Problem requirements: I would like you to restate each record word for word.

Start of Supplied data

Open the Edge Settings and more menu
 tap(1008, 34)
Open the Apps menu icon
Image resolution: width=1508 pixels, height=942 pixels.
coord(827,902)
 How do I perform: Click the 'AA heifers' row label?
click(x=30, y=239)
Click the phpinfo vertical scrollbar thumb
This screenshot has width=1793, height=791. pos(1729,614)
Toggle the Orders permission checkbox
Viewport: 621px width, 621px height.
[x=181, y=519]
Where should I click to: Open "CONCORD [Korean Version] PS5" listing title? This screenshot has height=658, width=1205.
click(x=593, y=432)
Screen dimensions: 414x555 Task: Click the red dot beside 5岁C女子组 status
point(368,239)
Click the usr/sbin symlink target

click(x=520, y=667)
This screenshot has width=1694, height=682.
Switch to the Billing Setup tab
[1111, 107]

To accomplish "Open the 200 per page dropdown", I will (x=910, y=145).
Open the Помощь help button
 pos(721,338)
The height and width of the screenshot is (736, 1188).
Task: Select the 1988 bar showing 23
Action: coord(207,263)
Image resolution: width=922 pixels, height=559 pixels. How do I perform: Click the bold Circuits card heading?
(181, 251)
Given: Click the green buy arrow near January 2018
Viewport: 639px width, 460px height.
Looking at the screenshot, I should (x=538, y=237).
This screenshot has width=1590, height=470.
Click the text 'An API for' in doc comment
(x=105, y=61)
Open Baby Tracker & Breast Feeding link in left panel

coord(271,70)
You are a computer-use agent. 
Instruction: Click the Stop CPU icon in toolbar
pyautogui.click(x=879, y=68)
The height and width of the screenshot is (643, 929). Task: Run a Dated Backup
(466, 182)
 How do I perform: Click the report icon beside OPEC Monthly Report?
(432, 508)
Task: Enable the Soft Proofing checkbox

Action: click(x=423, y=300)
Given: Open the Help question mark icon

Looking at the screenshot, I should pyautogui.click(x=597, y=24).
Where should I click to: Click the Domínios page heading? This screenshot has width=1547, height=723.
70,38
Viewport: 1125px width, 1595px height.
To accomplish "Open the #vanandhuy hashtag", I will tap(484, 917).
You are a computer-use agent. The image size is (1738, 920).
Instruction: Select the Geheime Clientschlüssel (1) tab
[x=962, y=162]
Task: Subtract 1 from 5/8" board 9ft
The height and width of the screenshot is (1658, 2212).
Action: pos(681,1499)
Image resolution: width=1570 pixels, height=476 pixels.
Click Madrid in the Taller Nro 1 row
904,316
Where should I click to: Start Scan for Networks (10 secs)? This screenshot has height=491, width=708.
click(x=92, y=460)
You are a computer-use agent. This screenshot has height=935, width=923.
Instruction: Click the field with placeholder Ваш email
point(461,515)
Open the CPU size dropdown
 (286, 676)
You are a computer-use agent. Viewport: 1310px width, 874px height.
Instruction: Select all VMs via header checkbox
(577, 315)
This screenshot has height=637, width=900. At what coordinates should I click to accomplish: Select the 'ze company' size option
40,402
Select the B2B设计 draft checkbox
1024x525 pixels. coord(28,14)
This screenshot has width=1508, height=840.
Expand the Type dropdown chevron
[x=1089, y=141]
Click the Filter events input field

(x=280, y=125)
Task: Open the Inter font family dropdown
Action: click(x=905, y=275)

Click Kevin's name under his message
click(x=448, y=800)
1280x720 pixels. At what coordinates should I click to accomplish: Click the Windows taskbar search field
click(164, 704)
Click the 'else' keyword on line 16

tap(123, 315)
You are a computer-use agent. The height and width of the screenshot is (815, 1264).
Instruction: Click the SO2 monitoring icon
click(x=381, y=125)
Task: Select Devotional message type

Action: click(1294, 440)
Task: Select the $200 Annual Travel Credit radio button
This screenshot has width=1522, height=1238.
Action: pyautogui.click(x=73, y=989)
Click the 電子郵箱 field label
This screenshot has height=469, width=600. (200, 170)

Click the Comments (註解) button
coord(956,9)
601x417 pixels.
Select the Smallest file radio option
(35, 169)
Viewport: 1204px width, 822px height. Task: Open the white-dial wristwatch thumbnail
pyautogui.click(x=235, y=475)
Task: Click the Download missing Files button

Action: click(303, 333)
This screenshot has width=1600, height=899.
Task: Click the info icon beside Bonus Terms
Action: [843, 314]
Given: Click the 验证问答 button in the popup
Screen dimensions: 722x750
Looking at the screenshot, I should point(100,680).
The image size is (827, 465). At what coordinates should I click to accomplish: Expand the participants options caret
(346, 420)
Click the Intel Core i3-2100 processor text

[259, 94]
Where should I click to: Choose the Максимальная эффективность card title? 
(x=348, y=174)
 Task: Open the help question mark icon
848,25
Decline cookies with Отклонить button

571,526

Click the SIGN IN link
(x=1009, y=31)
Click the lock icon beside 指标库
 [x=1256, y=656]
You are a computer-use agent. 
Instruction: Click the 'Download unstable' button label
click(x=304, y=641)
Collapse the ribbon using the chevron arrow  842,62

End of Supplied data

Task answer:
Open the Edge Settings and more menu
 tap(1008, 34)
Open the Apps menu icon
Image resolution: width=1508 pixels, height=942 pixels.
coord(827,902)
 How do I perform: Click the 'AA heifers' row label?
click(x=30, y=239)
Click the phpinfo vertical scrollbar thumb
This screenshot has width=1793, height=791. pos(1729,614)
Toggle the Orders permission checkbox
Viewport: 621px width, 621px height.
[x=181, y=519]
Where should I click to: Open "CONCORD [Korean Version] PS5" listing title? This screenshot has height=658, width=1205.
click(x=593, y=432)
Screen dimensions: 414x555 Task: Click the red dot beside 5岁C女子组 status
point(368,239)
Click the usr/sbin symlink target

click(x=520, y=667)
This screenshot has width=1694, height=682.
Switch to the Billing Setup tab
[1111, 107]

To accomplish "Open the 200 per page dropdown", I will (x=910, y=145).
Open the Помощь help button
 pos(721,338)
The height and width of the screenshot is (736, 1188).
Task: Select the 1988 bar showing 23
Action: coord(207,263)
Image resolution: width=922 pixels, height=559 pixels. How do I perform: Click the bold Circuits card heading?
(181, 251)
Given: Click the green buy arrow near January 2018
Viewport: 639px width, 460px height.
Looking at the screenshot, I should (x=538, y=237).
This screenshot has width=1590, height=470.
Click the text 'An API for' in doc comment
(x=105, y=61)
Open Baby Tracker & Breast Feeding link in left panel

coord(271,70)
You are a computer-use agent. 
Instruction: Click the Stop CPU icon in toolbar
pyautogui.click(x=879, y=68)
The height and width of the screenshot is (643, 929). Task: Run a Dated Backup
(466, 182)
 How do I perform: Click the report icon beside OPEC Monthly Report?
(432, 508)
Task: Enable the Soft Proofing checkbox

Action: click(x=423, y=300)
Given: Open the Help question mark icon

Looking at the screenshot, I should pyautogui.click(x=597, y=24).
Where should I click to: Click the Domínios page heading? This screenshot has width=1547, height=723.
70,38
Viewport: 1125px width, 1595px height.
To accomplish "Open the #vanandhuy hashtag", I will tap(484, 917).
You are a computer-use agent. The image size is (1738, 920).
Instruction: Select the Geheime Clientschlüssel (1) tab
[x=962, y=162]
Task: Subtract 1 from 5/8" board 9ft
The height and width of the screenshot is (1658, 2212).
Action: pos(681,1499)
Image resolution: width=1570 pixels, height=476 pixels.
Click Madrid in the Taller Nro 1 row
904,316
Where should I click to: Start Scan for Networks (10 secs)? This screenshot has height=491, width=708.
click(x=92, y=460)
You are a computer-use agent. This screenshot has height=935, width=923.
Instruction: Click the field with placeholder Ваш email
point(461,515)
Open the CPU size dropdown
 (286, 676)
You are a computer-use agent. Viewport: 1310px width, 874px height.
Instruction: Select all VMs via header checkbox
(577, 315)
This screenshot has height=637, width=900. At what coordinates should I click to accomplish: Select the 'ze company' size option
40,402
Select the B2B设计 draft checkbox
1024x525 pixels. coord(28,14)
This screenshot has width=1508, height=840.
Expand the Type dropdown chevron
[x=1089, y=141]
Click the Filter events input field

(x=280, y=125)
Task: Open the Inter font family dropdown
Action: click(x=905, y=275)

Click Kevin's name under his message
click(x=448, y=800)
1280x720 pixels. At what coordinates should I click to accomplish: Click the Windows taskbar search field
click(164, 704)
Click the 'else' keyword on line 16

tap(123, 315)
You are a computer-use agent. The height and width of the screenshot is (815, 1264).
Instruction: Click the SO2 monitoring icon
click(x=381, y=125)
Task: Select Devotional message type

Action: click(1294, 440)
Task: Select the $200 Annual Travel Credit radio button
This screenshot has width=1522, height=1238.
Action: pyautogui.click(x=73, y=989)
Click the 電子郵箱 field label
This screenshot has height=469, width=600. (200, 170)

Click the Comments (註解) button
coord(956,9)
601x417 pixels.
Select the Smallest file radio option
(35, 169)
Viewport: 1204px width, 822px height. Task: Open the white-dial wristwatch thumbnail
pyautogui.click(x=235, y=475)
Task: Click the Download missing Files button

Action: click(303, 333)
This screenshot has width=1600, height=899.
Task: Click the info icon beside Bonus Terms
Action: [843, 314]
Given: Click the 验证问答 button in the popup
Screen dimensions: 722x750
Looking at the screenshot, I should point(100,680).
The image size is (827, 465). At what coordinates should I click to accomplish: Expand the participants options caret
(346, 420)
Click the Intel Core i3-2100 processor text

[259, 94]
Where should I click to: Choose the Максимальная эффективность card title? 
(x=348, y=174)
 Task: Open the help question mark icon
848,25
Decline cookies with Отклонить button

571,526

Click the SIGN IN link
(x=1009, y=31)
Click the lock icon beside 指标库
 [x=1256, y=656]
You are a computer-use agent. 
Instruction: Click the 'Download unstable' button label
click(x=304, y=641)
Collapse the ribbon using the chevron arrow  842,62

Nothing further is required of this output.